-- start Given text --
Wednesday, June 15, 2016

Coaching Classes : Boon or Bane?

Having attended a large number of coaching classes in high school, I feel qualified to write about this. Throughout my school life, it was a very touchy subject. Schools prided on being self-sufficient and looked down on students who went to coaching classes. Many peers did not respect me and assumed that whatever brilliance I exhibited was from prior knowledge from these classes. Relatives felt I was so stupid that I required coaching. Despite all this, why do students attend coaching classes and is it useful at all?

This is from my personal experience, my views cannot be generalised to any class. There is an ocean of difference between the quality of classes.



#1 Peer Pressure

This is the No.1 reason for me attending coaching classes in 9th grade. My parents felt I was losing out on an edge that some of my peers may have. Initially, I was disgruntled. I was not some idiot who required coaching. But when I joined there, I loved it. I made lasting friendships. I was a painfully shy and quiet kid. I doubt I learned anything useful but I enjoyed the company.

#2 The Difference in Syllabus

This I felt at the end of 10th grade. When I attempted to solve previous JEE papers, I was at a clear loss. There is a humongous leap from 10th syllabus to 11th. And the gap is even more prominent with entrance exams. So, I applied for many IIT-JEE coaching institutes. I could not afford half of them. Then, at a tradeoff between quality and cost, I settled at the best option available to me. Even the coaching classes had an entrance exam! Very soon, there'll be coaching classes for those entrances :P

#3 School vs. Coaching

This is where the crux of the issue lies I feel. Most school teachers concentrate on completing the syllabus and most coaching classes concentrate on clearing ranks. Amidst these crazy races, the central goal of learning, the concept, is lost. Again, this is a sweeping generalization as I am going to list a few exceptions below. It is not particularly anybody's fault. As a result oriented society, working in a limited time-frame, say 2-4 years, we are fanatic about achieving a goal and these are the paths available to them.
-- end Given text --
-- start Data section --
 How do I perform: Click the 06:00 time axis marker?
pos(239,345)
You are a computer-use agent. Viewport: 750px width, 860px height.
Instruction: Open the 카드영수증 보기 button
-- end Data section --
## The problem
In the post about coaching classes, what does the writer say most school teachers concentrate on?

## Answer to this exercise
Completing the syllabus.